We begin by not knowing anything and hence if F = finding the object in a particular square, $P(F) = \frac{1}{4}$. Figure A.
We check $1$ square and we don't find the object (that's figure B with one square redded out). We now update $P(F)$ for the remaining $3$ squares: $P(F) = \frac{1}{3}$.
We then search a 3rd square (figure C) and update $P(F)$ accordingly, $P(F) = \frac{1}{2}$
From what I can gather, this is a brute search method and although we can compute the probabilities (vide supra), they don't allow us to refine the search (they do not aid us in any way at all because all the options are equiprobable).
Question: Is there a way we can "remedy" this i.e. (somehow) make $P(F)$ different for each square, which would allow us to shorten the path to finding the lost object (vide infra)
2 answers
Is there a way we can "remedy" this
No, not without additional information. If you truly do not know anything about the location of the lost object other than it is not in any of the squares you searched, then there is always an equal chance of it being in each of the unsearched squares.
How about if I randomly (???) sweep sections of the squares left. Divide the 3 remaining squares into equal parts and conduct variable searches in these parts.
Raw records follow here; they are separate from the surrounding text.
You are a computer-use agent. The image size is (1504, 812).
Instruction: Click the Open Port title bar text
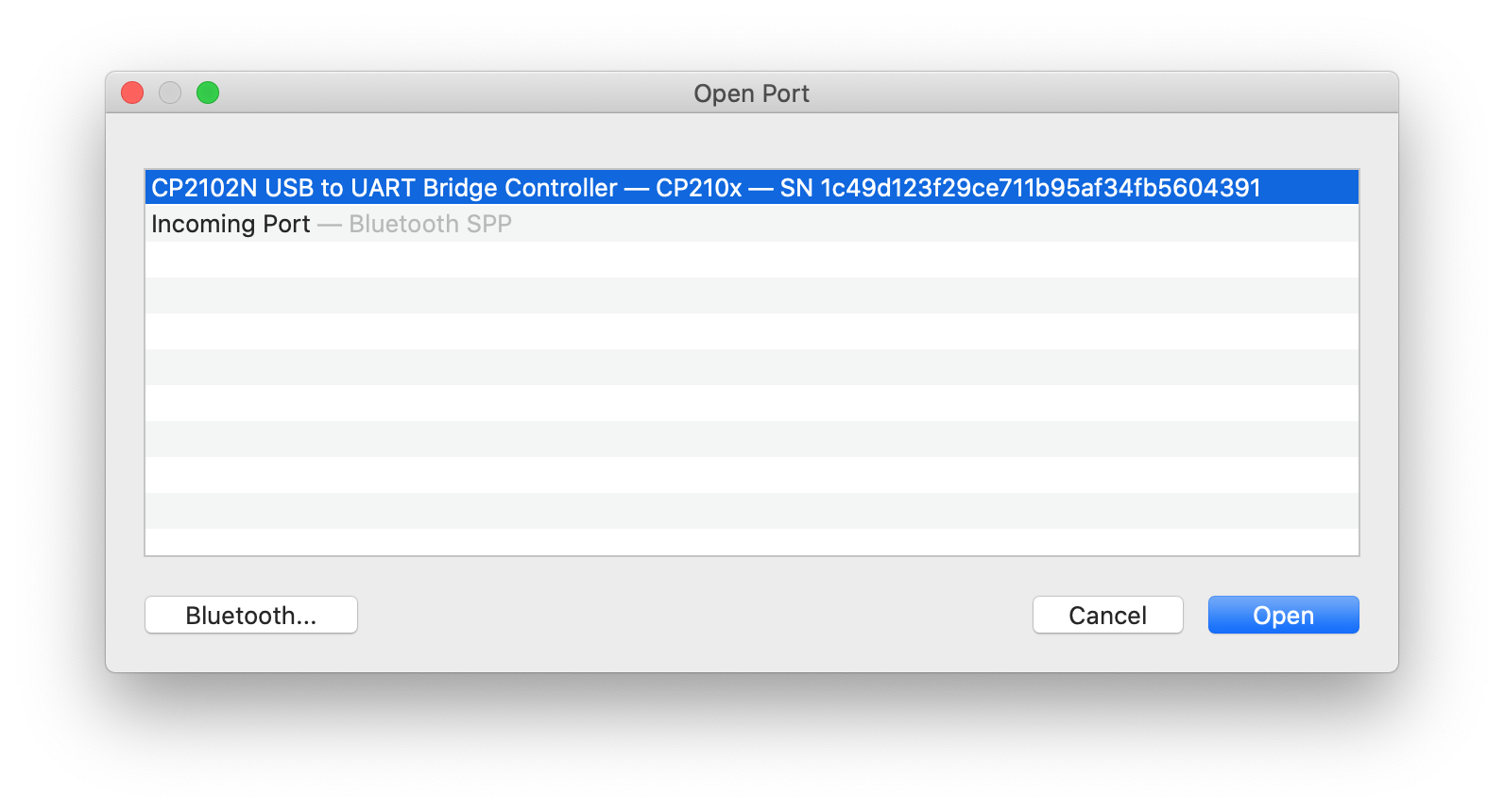(752, 93)
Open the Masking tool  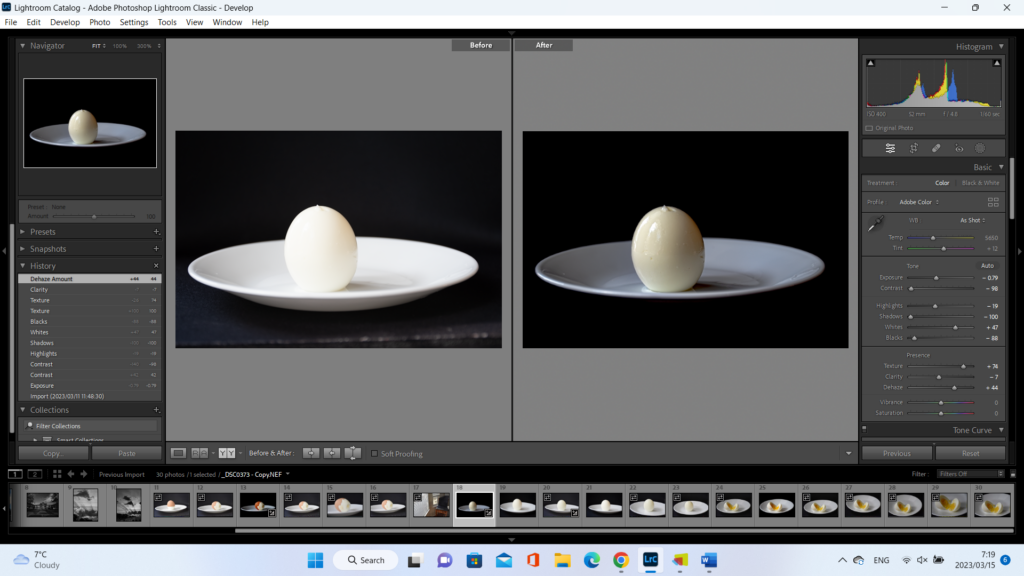pyautogui.click(x=980, y=148)
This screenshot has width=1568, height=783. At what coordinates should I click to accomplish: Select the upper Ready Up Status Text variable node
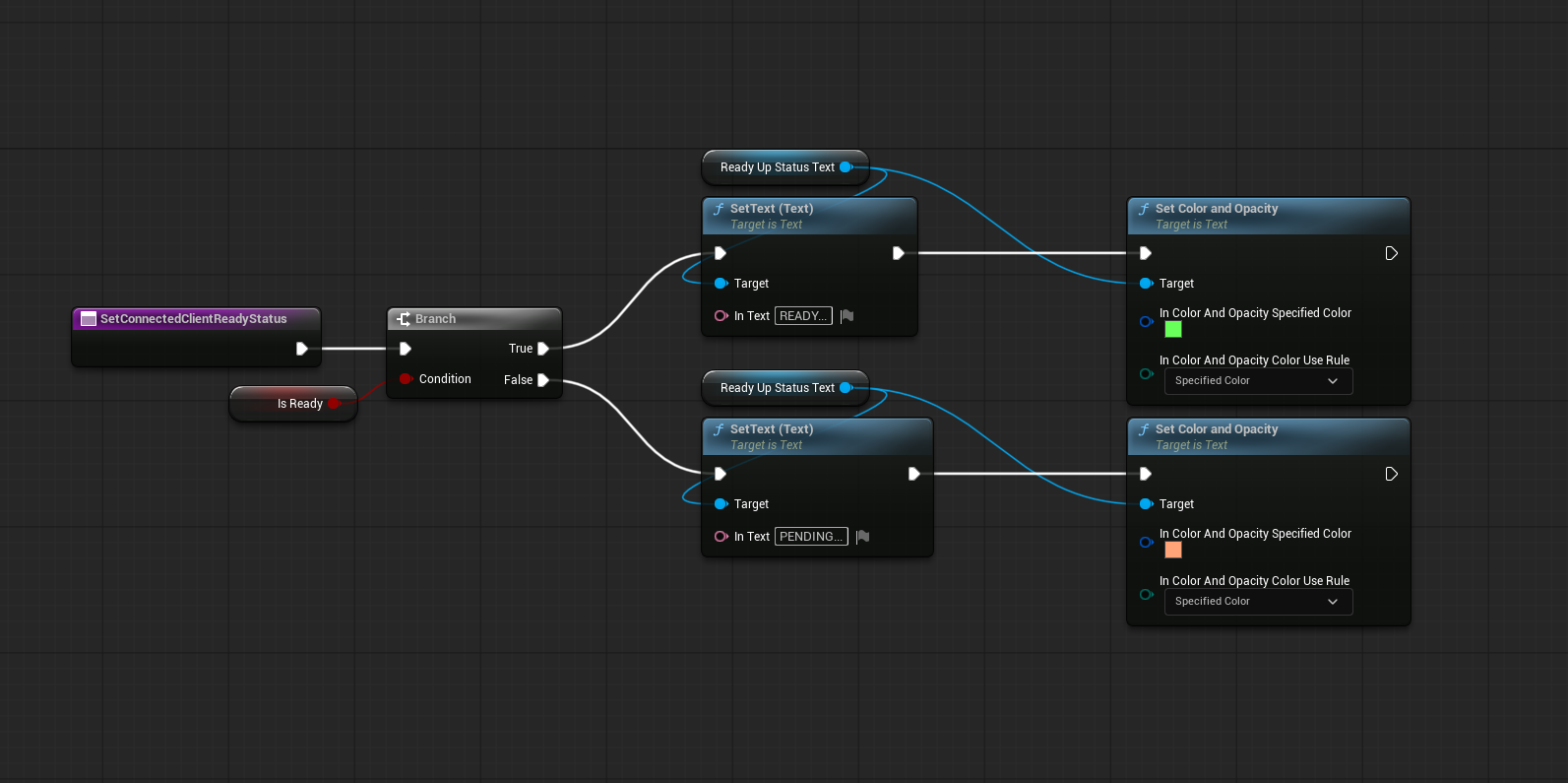point(776,167)
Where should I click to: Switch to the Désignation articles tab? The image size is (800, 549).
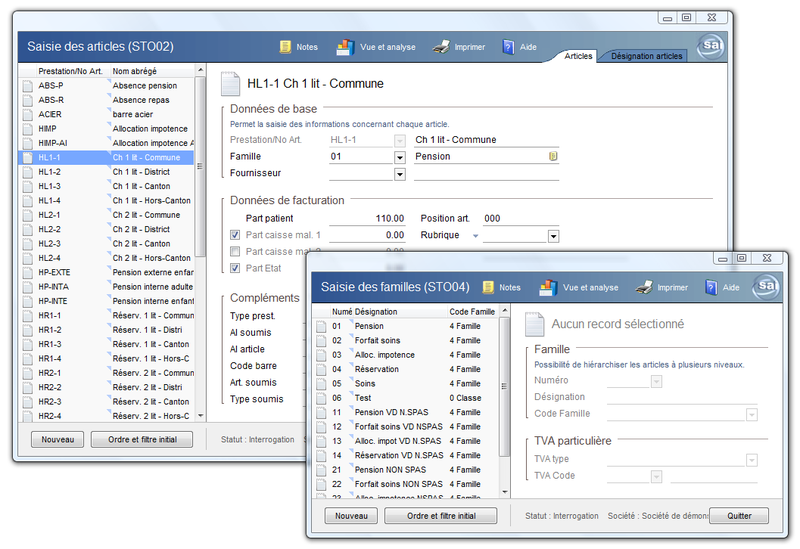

You are trying to get something from nothing. You have no information about the location of the object, so the only way to get information is to search. Every place you look has the same chance of having the object in it as any other place of the same size.
If you break up the 3 remaining squares into 3 equal boxes each, then you now have 9 boxes the object could be in. Each box is 3x easier to search, but also with 3x less chance the object is there.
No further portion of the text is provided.